Он уже знает, что за этим последует. Один из блатных фамильярно его обнимает и заводит речь:
— Короче, братишка, ты нам займи кружак глюкозы… Завтра наш кент на волю идет, нужно на проводы бак чая заварить.
Максимов знает, что отказать невозможно. Если он откажет, завтра на работе к нему начнутся придирки, а потом и избиения. По физиономии бригадира это сразу можно определить. Губы на широкоскулом лице ползут в улыбку, а в черных с желтизной глазах нескрываемая угроза. Максимов говорит, как и ожидается:
— Да я че, я ниче… берите, ребята…
Дрожащими руками он достает и развязывает заветный узелочек с сахаром и пересыпает в поставленную банку.

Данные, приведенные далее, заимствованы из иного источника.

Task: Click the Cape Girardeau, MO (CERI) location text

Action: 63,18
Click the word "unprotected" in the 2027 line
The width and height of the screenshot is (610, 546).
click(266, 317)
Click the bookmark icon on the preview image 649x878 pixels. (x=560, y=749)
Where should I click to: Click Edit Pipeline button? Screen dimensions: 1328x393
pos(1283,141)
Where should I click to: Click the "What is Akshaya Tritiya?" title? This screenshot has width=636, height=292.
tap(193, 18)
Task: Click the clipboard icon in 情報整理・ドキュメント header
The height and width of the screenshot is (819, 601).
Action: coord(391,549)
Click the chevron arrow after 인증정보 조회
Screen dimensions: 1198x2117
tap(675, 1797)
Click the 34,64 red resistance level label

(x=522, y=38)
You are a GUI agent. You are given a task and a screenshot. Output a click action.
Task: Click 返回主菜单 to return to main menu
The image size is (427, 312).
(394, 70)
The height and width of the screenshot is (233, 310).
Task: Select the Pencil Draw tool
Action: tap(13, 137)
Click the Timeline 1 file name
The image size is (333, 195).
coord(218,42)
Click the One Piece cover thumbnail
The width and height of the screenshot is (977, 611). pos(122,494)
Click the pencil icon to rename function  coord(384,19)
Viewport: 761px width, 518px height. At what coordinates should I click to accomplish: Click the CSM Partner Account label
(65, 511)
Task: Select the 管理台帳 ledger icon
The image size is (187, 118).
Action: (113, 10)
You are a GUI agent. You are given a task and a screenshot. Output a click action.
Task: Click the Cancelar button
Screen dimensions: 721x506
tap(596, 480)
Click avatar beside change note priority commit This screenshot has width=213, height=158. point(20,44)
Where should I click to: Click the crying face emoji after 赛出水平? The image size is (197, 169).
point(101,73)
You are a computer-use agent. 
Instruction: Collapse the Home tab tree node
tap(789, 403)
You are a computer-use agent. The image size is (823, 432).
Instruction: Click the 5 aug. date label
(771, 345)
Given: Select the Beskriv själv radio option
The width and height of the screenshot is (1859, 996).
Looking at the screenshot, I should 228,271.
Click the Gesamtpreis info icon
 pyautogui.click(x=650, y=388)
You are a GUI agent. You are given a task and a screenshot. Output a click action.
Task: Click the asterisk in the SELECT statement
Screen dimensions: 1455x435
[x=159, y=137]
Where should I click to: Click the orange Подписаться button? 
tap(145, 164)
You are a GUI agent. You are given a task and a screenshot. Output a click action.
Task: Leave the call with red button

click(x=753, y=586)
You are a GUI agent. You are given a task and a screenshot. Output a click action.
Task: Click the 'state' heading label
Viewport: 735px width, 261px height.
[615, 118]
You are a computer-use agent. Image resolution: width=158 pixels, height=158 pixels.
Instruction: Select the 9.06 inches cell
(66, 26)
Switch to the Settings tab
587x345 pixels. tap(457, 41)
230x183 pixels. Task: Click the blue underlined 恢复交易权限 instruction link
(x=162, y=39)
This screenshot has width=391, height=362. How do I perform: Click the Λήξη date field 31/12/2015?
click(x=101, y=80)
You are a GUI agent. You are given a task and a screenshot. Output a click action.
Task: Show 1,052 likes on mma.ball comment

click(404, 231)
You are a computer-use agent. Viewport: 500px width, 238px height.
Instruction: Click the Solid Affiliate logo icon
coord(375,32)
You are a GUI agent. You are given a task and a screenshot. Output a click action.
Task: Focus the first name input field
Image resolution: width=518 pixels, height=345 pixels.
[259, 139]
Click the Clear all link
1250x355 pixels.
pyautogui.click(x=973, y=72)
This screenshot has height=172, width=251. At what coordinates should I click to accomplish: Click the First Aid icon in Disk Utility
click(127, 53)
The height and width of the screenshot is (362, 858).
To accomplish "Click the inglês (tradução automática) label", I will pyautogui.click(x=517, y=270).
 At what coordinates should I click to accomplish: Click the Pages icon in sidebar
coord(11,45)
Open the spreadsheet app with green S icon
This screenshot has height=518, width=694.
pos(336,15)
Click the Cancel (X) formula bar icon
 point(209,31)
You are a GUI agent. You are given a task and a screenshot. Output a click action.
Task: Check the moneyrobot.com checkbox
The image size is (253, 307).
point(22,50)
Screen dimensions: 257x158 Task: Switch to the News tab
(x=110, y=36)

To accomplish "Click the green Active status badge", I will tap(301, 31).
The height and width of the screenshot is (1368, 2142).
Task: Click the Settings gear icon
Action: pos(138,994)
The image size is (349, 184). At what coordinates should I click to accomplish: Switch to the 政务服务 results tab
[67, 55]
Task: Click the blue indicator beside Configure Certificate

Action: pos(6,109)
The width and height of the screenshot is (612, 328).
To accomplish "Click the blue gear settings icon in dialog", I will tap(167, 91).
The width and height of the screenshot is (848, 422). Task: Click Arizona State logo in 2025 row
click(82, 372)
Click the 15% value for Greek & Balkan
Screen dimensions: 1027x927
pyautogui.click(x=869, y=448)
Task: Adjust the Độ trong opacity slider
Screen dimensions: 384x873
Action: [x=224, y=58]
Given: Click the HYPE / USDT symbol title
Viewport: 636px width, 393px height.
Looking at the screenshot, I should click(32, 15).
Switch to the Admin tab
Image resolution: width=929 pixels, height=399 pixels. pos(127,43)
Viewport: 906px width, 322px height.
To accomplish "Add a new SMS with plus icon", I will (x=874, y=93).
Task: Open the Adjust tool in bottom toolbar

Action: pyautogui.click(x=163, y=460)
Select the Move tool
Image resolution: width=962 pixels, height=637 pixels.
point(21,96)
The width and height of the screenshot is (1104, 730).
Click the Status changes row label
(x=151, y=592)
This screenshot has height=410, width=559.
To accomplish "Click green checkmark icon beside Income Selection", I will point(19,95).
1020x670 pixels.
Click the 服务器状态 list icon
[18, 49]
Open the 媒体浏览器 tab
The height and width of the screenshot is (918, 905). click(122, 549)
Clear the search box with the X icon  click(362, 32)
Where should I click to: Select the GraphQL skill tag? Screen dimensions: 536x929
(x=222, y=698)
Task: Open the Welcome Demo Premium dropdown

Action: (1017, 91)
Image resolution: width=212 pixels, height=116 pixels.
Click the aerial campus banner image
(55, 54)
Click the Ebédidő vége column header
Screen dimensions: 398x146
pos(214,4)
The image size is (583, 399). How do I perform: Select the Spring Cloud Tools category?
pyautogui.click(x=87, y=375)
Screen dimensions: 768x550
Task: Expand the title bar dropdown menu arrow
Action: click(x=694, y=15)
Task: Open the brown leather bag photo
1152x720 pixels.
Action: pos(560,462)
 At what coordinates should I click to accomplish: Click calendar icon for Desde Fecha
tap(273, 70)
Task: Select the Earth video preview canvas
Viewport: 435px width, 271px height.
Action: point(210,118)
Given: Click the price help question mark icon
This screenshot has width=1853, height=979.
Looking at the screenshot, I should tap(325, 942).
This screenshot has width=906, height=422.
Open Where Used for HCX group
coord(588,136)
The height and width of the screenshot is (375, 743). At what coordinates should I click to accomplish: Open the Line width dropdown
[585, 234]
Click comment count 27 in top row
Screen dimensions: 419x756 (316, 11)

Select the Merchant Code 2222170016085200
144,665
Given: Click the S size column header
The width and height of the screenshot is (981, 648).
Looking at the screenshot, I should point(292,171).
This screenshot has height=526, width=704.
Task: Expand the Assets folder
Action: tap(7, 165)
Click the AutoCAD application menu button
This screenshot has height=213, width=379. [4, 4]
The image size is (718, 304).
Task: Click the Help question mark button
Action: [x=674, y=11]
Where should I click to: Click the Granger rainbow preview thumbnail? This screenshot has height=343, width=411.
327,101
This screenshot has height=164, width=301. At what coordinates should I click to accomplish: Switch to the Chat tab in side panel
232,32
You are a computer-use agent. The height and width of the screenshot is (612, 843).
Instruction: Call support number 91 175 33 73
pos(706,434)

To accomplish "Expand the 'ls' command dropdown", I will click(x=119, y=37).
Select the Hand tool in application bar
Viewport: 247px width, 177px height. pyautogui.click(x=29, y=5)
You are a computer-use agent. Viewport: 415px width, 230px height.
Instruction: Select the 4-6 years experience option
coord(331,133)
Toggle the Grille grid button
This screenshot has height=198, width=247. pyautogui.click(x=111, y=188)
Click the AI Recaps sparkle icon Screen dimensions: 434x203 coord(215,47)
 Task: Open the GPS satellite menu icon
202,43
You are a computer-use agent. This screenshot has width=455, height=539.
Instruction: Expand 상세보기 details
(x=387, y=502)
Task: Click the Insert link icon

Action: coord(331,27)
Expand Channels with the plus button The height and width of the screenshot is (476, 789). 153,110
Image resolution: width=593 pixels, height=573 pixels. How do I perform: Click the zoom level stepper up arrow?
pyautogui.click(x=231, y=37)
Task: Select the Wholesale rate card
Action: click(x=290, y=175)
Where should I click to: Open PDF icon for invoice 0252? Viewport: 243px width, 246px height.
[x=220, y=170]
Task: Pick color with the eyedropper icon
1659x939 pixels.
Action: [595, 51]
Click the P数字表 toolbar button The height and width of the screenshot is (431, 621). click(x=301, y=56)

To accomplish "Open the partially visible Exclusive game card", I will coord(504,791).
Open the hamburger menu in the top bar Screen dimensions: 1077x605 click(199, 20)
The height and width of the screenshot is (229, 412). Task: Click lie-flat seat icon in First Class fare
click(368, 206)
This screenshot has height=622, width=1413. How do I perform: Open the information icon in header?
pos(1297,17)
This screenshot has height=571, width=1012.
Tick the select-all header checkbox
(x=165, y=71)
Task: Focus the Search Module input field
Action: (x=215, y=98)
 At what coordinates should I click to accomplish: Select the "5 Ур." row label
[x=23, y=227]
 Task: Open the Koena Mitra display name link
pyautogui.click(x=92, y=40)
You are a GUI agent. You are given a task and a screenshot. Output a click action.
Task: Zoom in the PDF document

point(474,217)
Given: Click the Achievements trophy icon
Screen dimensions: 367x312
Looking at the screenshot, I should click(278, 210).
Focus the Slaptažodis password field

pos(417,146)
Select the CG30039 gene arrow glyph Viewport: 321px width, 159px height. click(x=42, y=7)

— Вот так, мужичок, — хлопает его «блатной» по плечу, — получим — сразу отдадим.
После так называемого второго завтрака из хлеба, соли и воды, вся колония выстраивается на плацу для подсчета заключенных. В центре квадрата стоит начальство. Начальник колонии — русский, начальник спецчасти — казах, замполит — еврей и офицеры-отрядники — в основном казахи.
Прапорщики бегают вдоль колонн, выравнивают, подравнивают, толкают, кричат. Начинается подсчет заключенных.
Мимо учетчика-табельщика из привилегированных заключенных, мимо начальства одна за другой проходят по пятеркам бригады и отряды. Снова и снова после пересчета кого-то недосчитываются… Процедура повторяется опять и опять.
Начальник колонии, русский, как правило, в колонии бывает редко. Молодой, невысокого роста, полный бонвиван, он, по всему видно, живет теплой жизнью гурмана-сластолюбца. Такие люди злыми не бывают, но и, занимая пост, пользы не приносят. Скорее всего способствуют процветанию беззакония в возглавляемом аппарате.
Здесь, в лагере, все это на лицо: толстый, здоровенный, с басмаческими замашками начальник по режиму гнул свою линию. Она сводилась к тому, чтобы карцеры всегда были полными. А когда переполненные камеры уже не вмещали людей, брошенных туда неизвестно за что, он являлся, мудрый, как мулла, всех торжественно освобождал, чтоб тут же начать все сначала.
Длинный, аскетичного вида, начальник спецчасти, был явным фанатиком. Узкое желтое лицо, немигающие глаза, тихий голос. Однажды я подслушал, как он разговаривал с психически больным заключенным.
— Гражданин начальник, — говорил явно невменяемый заключенный, — отпустите меня домой… меня дети зовут, просят купить мороженого и конфет… Я через два часа вернусь!..
Сквозь приоткрытую дверь я увидел, как начальник спецчасти достал ручку, блокнот и тихим гробовым голосом спросил:
— Называй адреса, фамилии тех, кто тебя зовет… Кто такие, говори!..
С такими людьми все было ясно. Но вот кто, когда, зачем доверил им судьбы пусть заключенных, но все же людей?
Я еще и еще раз повторяю, что в этой колонии в основном находился контингент не закоренелых уголовников, а пострадавших в семейных скандалах отцов семейств, шоферов-аварийщиков, пришедших из малолетних колоний на взрослый режим по возрасту бывших малолеток. Что касается настоящих уголовников, они здесь служили администрации. Занимали посты бригадиров, были членами СВП и СКО, фактически держали за горло и истязали остальной контингент. Что касается определения «общий режим», в уголовном мире хорошо известно, что колонии общего режима по содержанию гораздо хуже колоний строгого режима. Голод, холод, издевательство друг над другом, включая издевательство администрации, достигают здесь невиданных размеров.
Стояло воскресенье.
После тройного пересчета, когда начальство наконец уяс нило, сколько нас на самом деле, мы получили команду «вольно» и направились к своему бараку. Вошли в помещение и… Комната напоминала поле боя, или Помпею после извержения Везувия… Все было перевернуто вверх дном… На полу валялись матрасы, подушки, личные вещи. Койки в асимметричности составляли замысловатые узоры. Оказывается, во время утренней проверки прапорщики в нашем бараке делали обыск. Такие обыски, как правило, ничего не давали. Самодельные ножи, электрокипятильники, поделки никто не прятал, а водку и марихуану, кото рые поставляли те же прапорщики, блатные прятали надежно. Очень часто такие тайники оборудовались в кабинетах отрядных офицеров.
До обеда мы наводили в бараке порядок. Итак, в первой половине воскресного дня отдых оказался иллюзорным.